What you are asked to do: Write out the entries again. Match each one exactly.

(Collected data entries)

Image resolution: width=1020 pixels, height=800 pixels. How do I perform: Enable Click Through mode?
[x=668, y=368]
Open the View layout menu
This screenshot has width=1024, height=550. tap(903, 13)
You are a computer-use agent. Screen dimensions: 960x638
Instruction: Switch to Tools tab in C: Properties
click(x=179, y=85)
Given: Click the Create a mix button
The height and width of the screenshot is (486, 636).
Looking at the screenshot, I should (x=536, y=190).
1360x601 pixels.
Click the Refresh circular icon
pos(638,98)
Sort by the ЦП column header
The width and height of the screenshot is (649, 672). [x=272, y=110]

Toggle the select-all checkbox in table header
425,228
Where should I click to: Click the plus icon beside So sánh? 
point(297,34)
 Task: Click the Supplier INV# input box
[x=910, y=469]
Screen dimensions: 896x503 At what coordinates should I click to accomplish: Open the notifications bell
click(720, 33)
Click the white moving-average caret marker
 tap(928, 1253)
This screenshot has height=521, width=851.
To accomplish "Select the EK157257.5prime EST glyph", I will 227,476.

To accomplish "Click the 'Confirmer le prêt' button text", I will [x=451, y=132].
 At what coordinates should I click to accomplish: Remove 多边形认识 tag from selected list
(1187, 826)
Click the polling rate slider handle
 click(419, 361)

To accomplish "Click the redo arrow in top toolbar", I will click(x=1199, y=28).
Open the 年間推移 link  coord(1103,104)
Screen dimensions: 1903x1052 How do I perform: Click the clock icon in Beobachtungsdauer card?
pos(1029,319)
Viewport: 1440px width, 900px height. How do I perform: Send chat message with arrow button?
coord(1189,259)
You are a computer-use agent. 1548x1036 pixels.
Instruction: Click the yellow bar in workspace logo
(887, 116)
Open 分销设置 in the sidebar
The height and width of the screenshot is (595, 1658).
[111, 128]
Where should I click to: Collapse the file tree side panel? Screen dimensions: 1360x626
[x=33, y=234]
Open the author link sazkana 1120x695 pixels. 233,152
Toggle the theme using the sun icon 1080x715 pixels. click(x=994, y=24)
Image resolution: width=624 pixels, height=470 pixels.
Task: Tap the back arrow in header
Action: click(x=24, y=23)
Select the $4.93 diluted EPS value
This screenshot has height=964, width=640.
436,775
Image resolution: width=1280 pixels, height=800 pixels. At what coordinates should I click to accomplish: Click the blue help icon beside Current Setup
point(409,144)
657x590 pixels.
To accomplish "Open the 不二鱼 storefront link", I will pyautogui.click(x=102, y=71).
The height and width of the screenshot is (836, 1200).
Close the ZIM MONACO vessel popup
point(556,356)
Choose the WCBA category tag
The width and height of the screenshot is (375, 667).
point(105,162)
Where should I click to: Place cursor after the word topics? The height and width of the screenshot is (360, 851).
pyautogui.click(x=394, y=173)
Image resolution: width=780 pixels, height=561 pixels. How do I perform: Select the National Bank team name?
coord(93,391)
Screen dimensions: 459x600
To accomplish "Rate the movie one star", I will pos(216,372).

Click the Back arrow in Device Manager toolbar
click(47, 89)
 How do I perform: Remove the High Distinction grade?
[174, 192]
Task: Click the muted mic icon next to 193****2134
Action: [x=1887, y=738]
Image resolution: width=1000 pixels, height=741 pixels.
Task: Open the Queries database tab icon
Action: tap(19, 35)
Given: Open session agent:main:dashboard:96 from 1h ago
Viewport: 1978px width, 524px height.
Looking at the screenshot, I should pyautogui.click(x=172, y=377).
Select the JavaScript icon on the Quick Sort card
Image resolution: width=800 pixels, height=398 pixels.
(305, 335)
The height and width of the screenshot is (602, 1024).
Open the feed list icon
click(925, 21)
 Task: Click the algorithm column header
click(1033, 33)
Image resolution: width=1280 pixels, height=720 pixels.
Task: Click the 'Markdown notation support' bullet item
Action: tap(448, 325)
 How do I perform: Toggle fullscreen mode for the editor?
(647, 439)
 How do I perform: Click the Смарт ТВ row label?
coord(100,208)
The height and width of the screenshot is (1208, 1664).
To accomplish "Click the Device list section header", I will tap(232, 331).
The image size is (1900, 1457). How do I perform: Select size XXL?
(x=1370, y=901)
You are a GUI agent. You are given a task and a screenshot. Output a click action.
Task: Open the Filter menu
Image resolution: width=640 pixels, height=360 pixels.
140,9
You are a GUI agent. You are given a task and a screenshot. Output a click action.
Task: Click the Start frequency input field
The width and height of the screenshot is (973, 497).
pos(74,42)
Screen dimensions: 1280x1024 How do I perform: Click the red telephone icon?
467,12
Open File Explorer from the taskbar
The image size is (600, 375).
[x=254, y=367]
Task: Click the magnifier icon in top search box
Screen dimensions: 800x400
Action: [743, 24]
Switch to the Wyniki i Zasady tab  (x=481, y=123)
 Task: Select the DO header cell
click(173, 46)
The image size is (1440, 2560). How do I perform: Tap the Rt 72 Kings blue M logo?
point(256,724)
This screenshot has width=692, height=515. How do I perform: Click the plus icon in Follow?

Written answer:
Image resolution: width=1020 pixels, height=800 pixels. How do I perform: Enable Click Through mode?
[x=668, y=368]
Open the View layout menu
This screenshot has width=1024, height=550. tap(903, 13)
You are a computer-use agent. Screen dimensions: 960x638
Instruction: Switch to Tools tab in C: Properties
click(x=179, y=85)
Given: Click the Create a mix button
The height and width of the screenshot is (486, 636).
Looking at the screenshot, I should (x=536, y=190).
1360x601 pixels.
Click the Refresh circular icon
pos(638,98)
Sort by the ЦП column header
The width and height of the screenshot is (649, 672). [x=272, y=110]

Toggle the select-all checkbox in table header
425,228
Where should I click to: Click the plus icon beside So sánh? 
point(297,34)
 Task: Click the Supplier INV# input box
[x=910, y=469]
Screen dimensions: 896x503 At what coordinates should I click to accomplish: Open the notifications bell
click(720, 33)
Click the white moving-average caret marker
 tap(928, 1253)
This screenshot has height=521, width=851.
To accomplish "Select the EK157257.5prime EST glyph", I will 227,476.

To accomplish "Click the 'Confirmer le prêt' button text", I will [x=451, y=132].
 At what coordinates should I click to accomplish: Remove 多边形认识 tag from selected list
(1187, 826)
Click the polling rate slider handle
 click(419, 361)

To accomplish "Click the redo arrow in top toolbar", I will click(x=1199, y=28).
Open the 年間推移 link  coord(1103,104)
Screen dimensions: 1903x1052 How do I perform: Click the clock icon in Beobachtungsdauer card?
pos(1029,319)
Viewport: 1440px width, 900px height. How do I perform: Send chat message with arrow button?
coord(1189,259)
You are a computer-use agent. 1548x1036 pixels.
Instruction: Click the yellow bar in workspace logo
(887, 116)
Open 分销设置 in the sidebar
The height and width of the screenshot is (595, 1658).
[111, 128]
Where should I click to: Collapse the file tree side panel? Screen dimensions: 1360x626
[x=33, y=234]
Open the author link sazkana 1120x695 pixels. 233,152
Toggle the theme using the sun icon 1080x715 pixels. click(x=994, y=24)
Image resolution: width=624 pixels, height=470 pixels.
Task: Tap the back arrow in header
Action: click(x=24, y=23)
Select the $4.93 diluted EPS value
This screenshot has height=964, width=640.
436,775
Image resolution: width=1280 pixels, height=800 pixels. At what coordinates should I click to accomplish: Click the blue help icon beside Current Setup
point(409,144)
657x590 pixels.
To accomplish "Open the 不二鱼 storefront link", I will pyautogui.click(x=102, y=71).
The height and width of the screenshot is (836, 1200).
Close the ZIM MONACO vessel popup
point(556,356)
Choose the WCBA category tag
The width and height of the screenshot is (375, 667).
point(105,162)
Where should I click to: Place cursor after the word topics? The height and width of the screenshot is (360, 851).
pyautogui.click(x=394, y=173)
Image resolution: width=780 pixels, height=561 pixels. How do I perform: Select the National Bank team name?
coord(93,391)
Screen dimensions: 459x600
To accomplish "Rate the movie one star", I will pos(216,372).

Click the Back arrow in Device Manager toolbar
click(47, 89)
 How do I perform: Remove the High Distinction grade?
[174, 192]
Task: Click the muted mic icon next to 193****2134
Action: [x=1887, y=738]
Image resolution: width=1000 pixels, height=741 pixels.
Task: Open the Queries database tab icon
Action: tap(19, 35)
Given: Open session agent:main:dashboard:96 from 1h ago
Viewport: 1978px width, 524px height.
Looking at the screenshot, I should pyautogui.click(x=172, y=377).
Select the JavaScript icon on the Quick Sort card
Image resolution: width=800 pixels, height=398 pixels.
(305, 335)
The height and width of the screenshot is (602, 1024).
Open the feed list icon
click(925, 21)
 Task: Click the algorithm column header
click(1033, 33)
Image resolution: width=1280 pixels, height=720 pixels.
Task: Click the 'Markdown notation support' bullet item
Action: tap(448, 325)
 How do I perform: Toggle fullscreen mode for the editor?
(647, 439)
 How do I perform: Click the Смарт ТВ row label?
coord(100,208)
The height and width of the screenshot is (1208, 1664).
To accomplish "Click the Device list section header", I will tap(232, 331).
The image size is (1900, 1457). How do I perform: Select size XXL?
(x=1370, y=901)
You are a GUI agent. You are given a task and a screenshot. Output a click action.
Task: Open the Filter menu
Image resolution: width=640 pixels, height=360 pixels.
140,9
You are a GUI agent. You are given a task and a screenshot. Output a click action.
Task: Click the Start frequency input field
The width and height of the screenshot is (973, 497).
pos(74,42)
Screen dimensions: 1280x1024 How do I perform: Click the red telephone icon?
467,12
Open File Explorer from the taskbar
The image size is (600, 375).
[x=254, y=367]
Task: Click the magnifier icon in top search box
Screen dimensions: 800x400
Action: [743, 24]
Switch to the Wyniki i Zasady tab  (x=481, y=123)
 Task: Select the DO header cell
click(173, 46)
The image size is (1440, 2560). How do I perform: Tap the Rt 72 Kings blue M logo?
point(256,724)
This screenshot has width=692, height=515. How do I perform: Click the plus icon in Follow?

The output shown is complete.